Quote everything from the line containing "Given: Open the Help menu" down through the end of the items, word for word.
════════
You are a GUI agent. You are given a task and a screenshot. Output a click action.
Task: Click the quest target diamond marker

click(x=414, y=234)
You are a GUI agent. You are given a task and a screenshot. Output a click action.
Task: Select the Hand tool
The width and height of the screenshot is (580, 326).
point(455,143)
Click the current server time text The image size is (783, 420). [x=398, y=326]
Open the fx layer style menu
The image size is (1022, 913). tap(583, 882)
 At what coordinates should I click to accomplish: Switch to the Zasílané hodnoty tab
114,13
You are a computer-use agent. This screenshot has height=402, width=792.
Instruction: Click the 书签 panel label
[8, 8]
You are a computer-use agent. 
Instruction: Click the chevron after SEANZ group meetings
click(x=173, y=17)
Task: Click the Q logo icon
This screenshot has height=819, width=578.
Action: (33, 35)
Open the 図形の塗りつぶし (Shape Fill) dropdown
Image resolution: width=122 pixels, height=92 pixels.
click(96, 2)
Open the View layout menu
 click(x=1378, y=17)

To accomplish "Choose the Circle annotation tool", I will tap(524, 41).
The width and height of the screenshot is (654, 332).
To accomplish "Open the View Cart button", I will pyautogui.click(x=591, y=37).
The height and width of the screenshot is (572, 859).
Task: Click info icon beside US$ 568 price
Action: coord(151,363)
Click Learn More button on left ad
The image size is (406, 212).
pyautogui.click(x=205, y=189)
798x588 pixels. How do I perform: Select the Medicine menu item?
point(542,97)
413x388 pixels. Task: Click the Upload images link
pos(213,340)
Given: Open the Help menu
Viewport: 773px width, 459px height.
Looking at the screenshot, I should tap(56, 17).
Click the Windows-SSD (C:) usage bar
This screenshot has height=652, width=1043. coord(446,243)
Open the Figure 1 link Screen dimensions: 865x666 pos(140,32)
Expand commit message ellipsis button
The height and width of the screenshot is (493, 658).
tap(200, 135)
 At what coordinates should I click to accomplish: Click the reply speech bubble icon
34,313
════════
• **Finished answer**:
Given: Open the Help menu
Viewport: 773px width, 459px height.
Looking at the screenshot, I should tap(56, 17).
Click the Windows-SSD (C:) usage bar
This screenshot has height=652, width=1043. coord(446,243)
Open the Figure 1 link Screen dimensions: 865x666 pos(140,32)
Expand commit message ellipsis button
The height and width of the screenshot is (493, 658).
tap(200, 135)
 At what coordinates should I click to accomplish: Click the reply speech bubble icon
34,313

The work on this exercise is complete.